La cousine devait partir le 31 pour Altkirk : elle a retardé son voyage, je crois jusqu’au 12. Je ne scais si elle

 

Page 4

t’en a parlé. quand à l’article des bourses, cadenats etc... je n’aurai pas de peine j’espere a la voir raisonnable sur cette delicatesse hors de saison. L’oncle va donc rester tout seul ici. Tu peux penser que si j’allais rarement chez tous les deux, il me deviendra bien plus difficile d’aller chez un seul. Ce qu’il y a de sûr c’est que je ne m’y plais pas et je ne scais comment il se fait qu’à peine je m’y trouve que deja les pieds me démangent pour partir. Ce sont pourtant de tres bonnes gens. Mais nous avons des caracteres opposés.

Quand tu retourneras à Paris, tu ne reconnaitras plus les tailles elles allongent de jour en jour : on fait maintenant des sortes de [déchirure] par dessus la robe qui descendent fort bas ; a peu près comme [déchirure]mmes du temps de Louis 14. on met en outre au bas de la taille de larges rubans pour preparer sans doute à les allonger encore.

J’ai porté la lettre chez Mr. Chaussier. j’avais deja commencé cette lettre et je comptais les faire partir toutes deux en même temps. Mais il m’a renvoyé à dimanche prochain pour avoir la reponse ; je vais faire porter celle-ci. – j’ai été aussi chez Mr. Lacan aussitôt le reçu de ta lettre. Il vous fait à l’un et à l’autre ses compliments.

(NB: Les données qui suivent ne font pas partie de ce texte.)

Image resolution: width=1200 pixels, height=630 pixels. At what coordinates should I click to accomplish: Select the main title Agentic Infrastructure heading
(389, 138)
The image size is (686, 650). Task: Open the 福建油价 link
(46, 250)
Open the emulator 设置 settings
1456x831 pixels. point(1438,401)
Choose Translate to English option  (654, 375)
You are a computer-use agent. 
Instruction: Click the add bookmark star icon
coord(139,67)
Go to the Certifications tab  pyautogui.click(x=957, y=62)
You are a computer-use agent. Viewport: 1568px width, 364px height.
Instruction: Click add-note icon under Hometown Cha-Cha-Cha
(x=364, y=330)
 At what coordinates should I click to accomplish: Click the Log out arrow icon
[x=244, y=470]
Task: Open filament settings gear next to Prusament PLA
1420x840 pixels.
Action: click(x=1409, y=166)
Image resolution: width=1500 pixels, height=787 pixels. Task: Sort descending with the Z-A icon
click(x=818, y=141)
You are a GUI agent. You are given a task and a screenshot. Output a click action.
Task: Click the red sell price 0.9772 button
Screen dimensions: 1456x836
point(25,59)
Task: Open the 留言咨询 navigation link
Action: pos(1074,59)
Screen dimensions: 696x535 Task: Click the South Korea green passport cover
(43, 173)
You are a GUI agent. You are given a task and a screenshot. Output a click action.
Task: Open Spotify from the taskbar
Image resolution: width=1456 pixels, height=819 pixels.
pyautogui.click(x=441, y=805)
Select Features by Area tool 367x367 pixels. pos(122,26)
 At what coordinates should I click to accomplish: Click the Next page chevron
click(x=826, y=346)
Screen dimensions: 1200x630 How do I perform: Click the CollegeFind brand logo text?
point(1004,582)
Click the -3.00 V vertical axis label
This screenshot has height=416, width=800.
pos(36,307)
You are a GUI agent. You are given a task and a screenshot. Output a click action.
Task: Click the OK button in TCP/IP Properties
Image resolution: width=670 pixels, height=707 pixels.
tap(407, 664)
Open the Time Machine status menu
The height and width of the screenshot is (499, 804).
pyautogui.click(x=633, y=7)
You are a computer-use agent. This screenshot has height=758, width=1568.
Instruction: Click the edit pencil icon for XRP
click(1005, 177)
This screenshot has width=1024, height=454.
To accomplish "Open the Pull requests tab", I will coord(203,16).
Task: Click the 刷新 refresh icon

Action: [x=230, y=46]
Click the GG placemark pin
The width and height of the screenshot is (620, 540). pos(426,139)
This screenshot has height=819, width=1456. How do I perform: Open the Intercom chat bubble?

Adieu ma chère sœur, je t’embrasse tendrement ainsi que mon beau frere. Mon neveu se conduit bien – il a obtenu dernierement du proviseur une exemption bleue : ce qui est très distingué. (en passant, songes à l’argent du Lycée : On me demande la pension avec instance) [mot barré] envoyes moi aussi la maniere dont tu veux que j’annonce l’appartement aux petites affiches. L’oncle l’a perdue – on est venu le voir plusieurs fois mais on n’est pas retourné.

E. Delacroix mardi 30 mai 1820.

J’ai reçu le mandat de 100 fr. j’irai le toucher aujourd’hui l’autre argent a été employé egalement aux ouvriers.